Start of Supplied information
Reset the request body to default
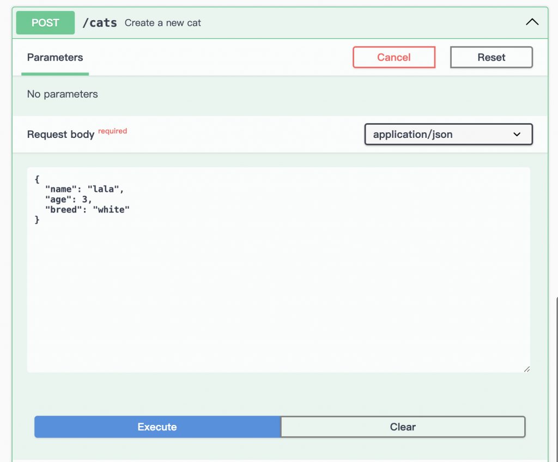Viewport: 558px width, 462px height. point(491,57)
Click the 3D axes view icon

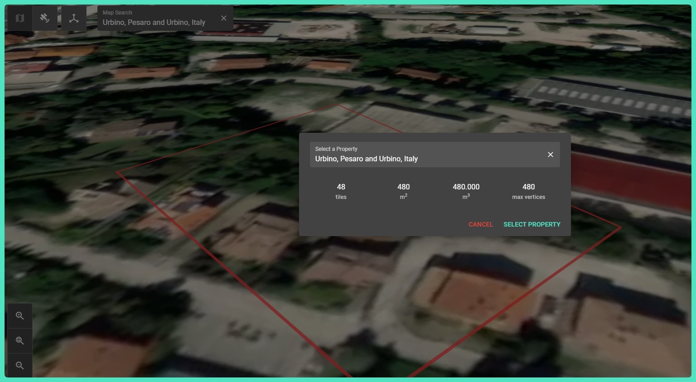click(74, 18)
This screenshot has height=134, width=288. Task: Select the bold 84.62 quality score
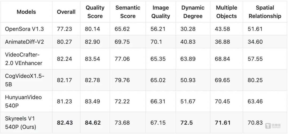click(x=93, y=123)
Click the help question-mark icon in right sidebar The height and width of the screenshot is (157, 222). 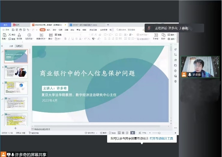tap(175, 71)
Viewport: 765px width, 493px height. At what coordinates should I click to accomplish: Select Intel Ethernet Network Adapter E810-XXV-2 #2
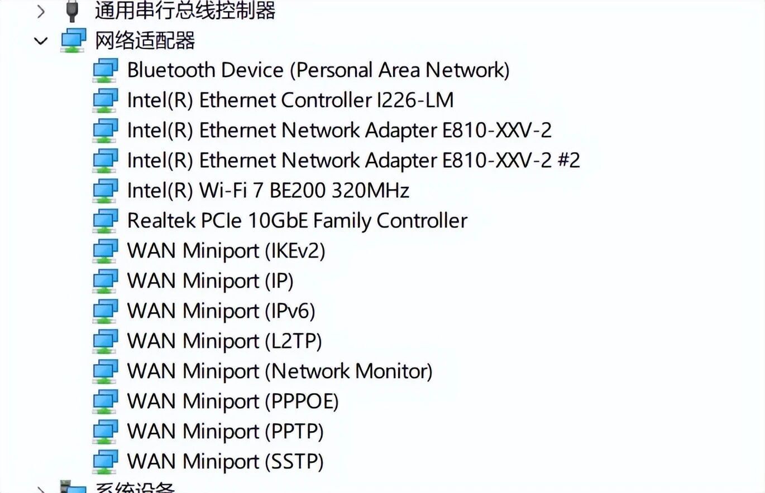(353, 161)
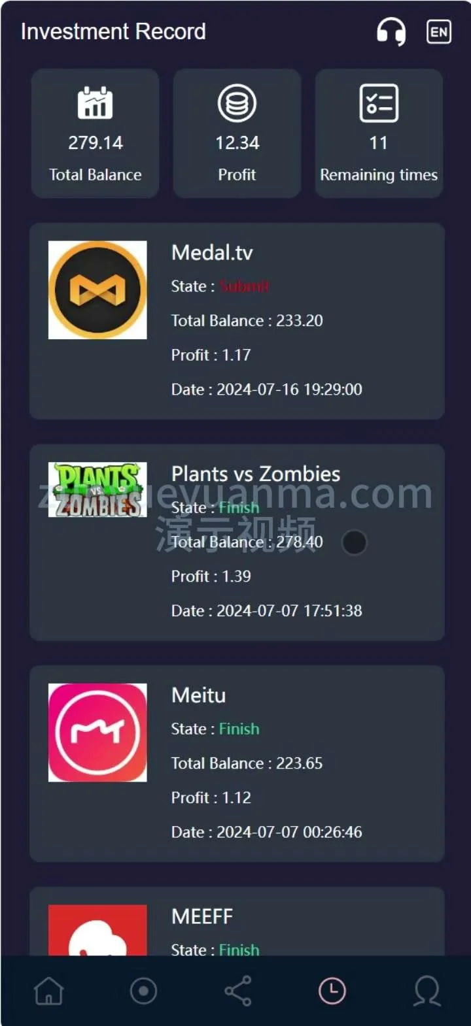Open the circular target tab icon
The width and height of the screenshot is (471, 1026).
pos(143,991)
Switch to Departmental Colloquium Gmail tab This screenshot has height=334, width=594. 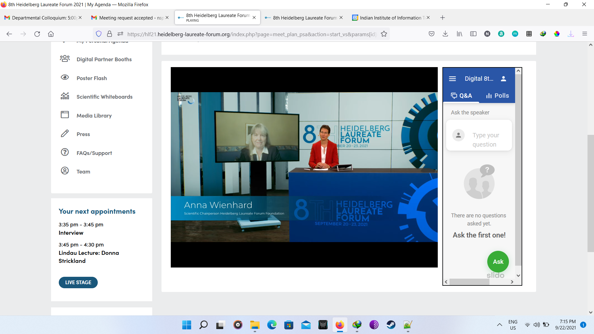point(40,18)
End of Supplied information
- Objective -
Reproduce the records word for word from their first line through the line that contains "click(x=93, y=123)", including both ends, and leave out the pictures.

- Answer to this problem -
Reset the request body to default
Viewport: 558px width, 462px height. point(491,57)
Click the 3D axes view icon

click(74, 18)
This screenshot has height=134, width=288. Task: Select the bold 84.62 quality score
click(x=93, y=123)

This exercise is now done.